Honored guests, this ceremony is called a "commencement." I'd like us to think about the word. Graduation is said to mark the end of college, and so it does. But a commencement is an occasion of commencing: Not of ending, but of beginning.

Graduates, everything depends on what it is that you think you're about to commence.

This week I attended the official commencement rites at Post-Everything University. I don't know what the graduates themselves thought they were about to commence, but I know what the speaker thought they were about to commence. He thought they were about to commence BEING IMPORTANT. Most of his talk was an invitation to vanity and pride.

The first of his four pieces of advice was "Never let anyone tell you that you aren't better than other people." You may have been flattered by your teachers, but I hope your churches have taught you better. As Paul wrote to the Romans, "Do not think of yourself more highly than you ought." As he demanded of the Corinthians, "What have you that you did not receive? If then you received it, why do you boast as if it were not a gift?"

The speaker's second bit of advice was "Remember that you are joining an elite." It's true that you are attaining a higher status, but you have been taught differently about that, too, haven't you? Once Jesus rebuked His disciples by telling them "You know that those who are supposed to rule over the Gentiles lord it over them, and their great men exercise authority over them. But it shall not be so among you; but whoever would be great among you must be your servant, and whoever would be first among you must be slave of all."

Third, the speaker urged "Be all you can be." If that slogan means "Be as faithful, dedicated, and true as you can be," then it's good advice, but he didn't say anything about faith, dedication, or truth. What he spoke about was getting ahead—being a success as the world measures success. A famous photographic satire on the idea of "being all you can be" shows a man bloated with the corpulence of a thousand excessive meals, diving into swimming pool, all the water parting before him like the Red Sea. The photo is not a warning against the deadly sin of gluttony, but against the deadly sin of pride. The body of the man is a parable of what our souls will be like if we feed on our self-importance.

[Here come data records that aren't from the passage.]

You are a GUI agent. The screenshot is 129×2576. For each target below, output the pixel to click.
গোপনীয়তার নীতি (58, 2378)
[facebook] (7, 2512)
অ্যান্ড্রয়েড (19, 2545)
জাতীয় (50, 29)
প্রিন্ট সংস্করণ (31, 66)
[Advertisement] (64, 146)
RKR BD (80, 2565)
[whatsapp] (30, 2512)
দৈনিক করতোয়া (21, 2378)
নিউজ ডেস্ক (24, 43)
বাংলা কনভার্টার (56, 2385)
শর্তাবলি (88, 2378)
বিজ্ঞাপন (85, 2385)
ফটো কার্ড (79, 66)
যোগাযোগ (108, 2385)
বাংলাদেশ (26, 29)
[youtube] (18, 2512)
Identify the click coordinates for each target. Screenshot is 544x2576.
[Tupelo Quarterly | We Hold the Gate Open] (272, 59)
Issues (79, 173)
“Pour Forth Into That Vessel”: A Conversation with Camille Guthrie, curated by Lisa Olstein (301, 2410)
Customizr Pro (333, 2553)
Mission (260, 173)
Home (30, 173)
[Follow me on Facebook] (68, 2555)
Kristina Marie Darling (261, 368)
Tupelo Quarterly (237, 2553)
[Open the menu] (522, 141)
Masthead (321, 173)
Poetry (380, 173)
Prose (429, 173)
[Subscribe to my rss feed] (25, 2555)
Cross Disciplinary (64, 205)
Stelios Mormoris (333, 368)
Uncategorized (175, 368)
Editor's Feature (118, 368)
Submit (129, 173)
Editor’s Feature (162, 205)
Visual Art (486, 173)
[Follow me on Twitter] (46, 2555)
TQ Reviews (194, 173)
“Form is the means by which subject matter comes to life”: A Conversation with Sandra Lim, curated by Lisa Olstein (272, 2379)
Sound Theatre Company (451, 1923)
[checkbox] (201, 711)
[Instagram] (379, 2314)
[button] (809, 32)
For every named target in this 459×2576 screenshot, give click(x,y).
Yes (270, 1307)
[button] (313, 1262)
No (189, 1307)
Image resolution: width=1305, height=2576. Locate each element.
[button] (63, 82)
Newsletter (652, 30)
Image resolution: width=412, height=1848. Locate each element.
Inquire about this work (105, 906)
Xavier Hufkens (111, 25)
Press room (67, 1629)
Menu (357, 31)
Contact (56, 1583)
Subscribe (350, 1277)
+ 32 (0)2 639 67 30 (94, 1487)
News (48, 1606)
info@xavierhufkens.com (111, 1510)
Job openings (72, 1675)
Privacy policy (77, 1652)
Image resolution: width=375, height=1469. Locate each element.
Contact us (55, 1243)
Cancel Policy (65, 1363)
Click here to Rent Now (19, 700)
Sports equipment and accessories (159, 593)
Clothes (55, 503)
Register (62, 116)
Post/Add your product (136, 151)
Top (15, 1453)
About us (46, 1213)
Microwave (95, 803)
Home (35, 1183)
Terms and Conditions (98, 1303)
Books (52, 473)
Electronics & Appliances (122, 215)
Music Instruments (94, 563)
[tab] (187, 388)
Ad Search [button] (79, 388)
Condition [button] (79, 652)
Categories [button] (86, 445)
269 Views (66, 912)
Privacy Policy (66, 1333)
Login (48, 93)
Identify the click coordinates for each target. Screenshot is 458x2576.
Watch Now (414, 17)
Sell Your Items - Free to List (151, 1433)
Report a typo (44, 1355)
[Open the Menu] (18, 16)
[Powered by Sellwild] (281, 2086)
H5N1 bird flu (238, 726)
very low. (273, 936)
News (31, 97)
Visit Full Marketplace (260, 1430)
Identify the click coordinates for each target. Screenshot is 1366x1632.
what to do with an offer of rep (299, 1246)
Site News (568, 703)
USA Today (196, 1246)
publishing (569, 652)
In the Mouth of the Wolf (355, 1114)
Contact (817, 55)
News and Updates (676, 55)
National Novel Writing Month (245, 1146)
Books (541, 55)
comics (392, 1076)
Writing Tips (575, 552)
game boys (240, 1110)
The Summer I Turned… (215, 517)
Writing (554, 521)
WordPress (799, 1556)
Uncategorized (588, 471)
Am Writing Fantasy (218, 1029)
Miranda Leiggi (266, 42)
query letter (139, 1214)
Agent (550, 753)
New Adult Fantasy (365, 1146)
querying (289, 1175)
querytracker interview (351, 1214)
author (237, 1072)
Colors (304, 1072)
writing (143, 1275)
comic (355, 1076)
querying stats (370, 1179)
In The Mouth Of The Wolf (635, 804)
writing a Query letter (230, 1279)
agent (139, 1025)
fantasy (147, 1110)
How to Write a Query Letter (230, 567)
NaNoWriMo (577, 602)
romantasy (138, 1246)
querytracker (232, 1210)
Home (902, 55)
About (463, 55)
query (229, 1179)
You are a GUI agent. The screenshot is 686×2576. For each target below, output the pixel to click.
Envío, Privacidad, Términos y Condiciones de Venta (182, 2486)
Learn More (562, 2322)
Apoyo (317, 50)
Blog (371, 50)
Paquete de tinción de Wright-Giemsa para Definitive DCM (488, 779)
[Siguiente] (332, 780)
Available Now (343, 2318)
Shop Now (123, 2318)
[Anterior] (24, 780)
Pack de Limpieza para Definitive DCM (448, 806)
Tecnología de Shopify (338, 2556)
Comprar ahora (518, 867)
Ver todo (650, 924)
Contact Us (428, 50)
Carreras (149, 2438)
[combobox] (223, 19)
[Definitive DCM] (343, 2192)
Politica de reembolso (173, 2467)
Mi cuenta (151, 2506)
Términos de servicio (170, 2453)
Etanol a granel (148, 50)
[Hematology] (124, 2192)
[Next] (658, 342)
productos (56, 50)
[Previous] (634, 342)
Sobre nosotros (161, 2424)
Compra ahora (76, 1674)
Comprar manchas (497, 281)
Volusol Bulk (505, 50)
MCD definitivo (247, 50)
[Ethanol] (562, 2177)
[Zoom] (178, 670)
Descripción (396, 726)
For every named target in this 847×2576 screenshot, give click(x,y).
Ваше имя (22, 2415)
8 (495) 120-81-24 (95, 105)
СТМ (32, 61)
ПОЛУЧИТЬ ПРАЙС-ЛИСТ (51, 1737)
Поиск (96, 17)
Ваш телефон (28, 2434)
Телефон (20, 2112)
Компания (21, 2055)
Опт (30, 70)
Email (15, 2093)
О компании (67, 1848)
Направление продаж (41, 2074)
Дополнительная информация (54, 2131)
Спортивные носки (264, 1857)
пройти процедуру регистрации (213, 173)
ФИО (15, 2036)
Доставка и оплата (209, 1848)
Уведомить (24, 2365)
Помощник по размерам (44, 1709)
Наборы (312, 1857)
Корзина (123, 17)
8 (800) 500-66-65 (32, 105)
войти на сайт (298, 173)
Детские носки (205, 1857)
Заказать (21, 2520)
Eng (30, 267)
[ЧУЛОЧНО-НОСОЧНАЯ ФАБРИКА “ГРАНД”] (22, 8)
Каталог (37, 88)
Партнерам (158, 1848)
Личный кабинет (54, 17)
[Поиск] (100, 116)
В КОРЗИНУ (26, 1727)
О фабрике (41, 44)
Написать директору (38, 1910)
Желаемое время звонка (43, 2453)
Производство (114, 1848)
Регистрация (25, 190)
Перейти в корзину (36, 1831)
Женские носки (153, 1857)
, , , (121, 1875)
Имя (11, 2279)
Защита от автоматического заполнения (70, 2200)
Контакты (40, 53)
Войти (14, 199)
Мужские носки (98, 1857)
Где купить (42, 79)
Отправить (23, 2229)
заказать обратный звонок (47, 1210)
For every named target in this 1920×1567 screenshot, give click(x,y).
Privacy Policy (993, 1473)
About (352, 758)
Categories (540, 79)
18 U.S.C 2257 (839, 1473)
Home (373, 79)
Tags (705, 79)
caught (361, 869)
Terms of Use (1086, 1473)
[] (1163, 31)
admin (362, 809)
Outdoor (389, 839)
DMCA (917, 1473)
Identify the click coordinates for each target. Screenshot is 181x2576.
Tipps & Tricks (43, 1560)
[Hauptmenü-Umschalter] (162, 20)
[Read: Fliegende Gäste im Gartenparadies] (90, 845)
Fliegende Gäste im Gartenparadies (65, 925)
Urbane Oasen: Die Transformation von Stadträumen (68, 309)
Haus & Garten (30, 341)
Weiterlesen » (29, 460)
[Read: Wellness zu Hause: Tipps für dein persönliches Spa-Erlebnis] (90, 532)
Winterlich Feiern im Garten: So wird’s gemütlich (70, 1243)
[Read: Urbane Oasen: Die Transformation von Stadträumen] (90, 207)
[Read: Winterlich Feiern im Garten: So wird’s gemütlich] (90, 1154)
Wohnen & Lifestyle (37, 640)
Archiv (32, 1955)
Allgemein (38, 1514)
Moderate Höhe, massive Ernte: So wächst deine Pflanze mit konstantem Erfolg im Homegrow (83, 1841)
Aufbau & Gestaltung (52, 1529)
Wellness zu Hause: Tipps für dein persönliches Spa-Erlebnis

Finally the speaker urged graduates to say with the author of the poem Invictus, "I am the master of my fate: I am the captain of my soul." No, you are neither masters of your fate nor captains of your soul. Christ is those things already. Your office is not to direct the boat but to be the boat, sailing on His living breath. He purchased you with His blood, and as the seal of His purchase, He has painted a new name on your prow. C.S. Lewis remarked that "There are only two kinds of people in the end: those who say to God, 'Thy will be done,' and those to whom God says, in the end, 'Thy will be done.' All that are in Hell, choose it." Remember that.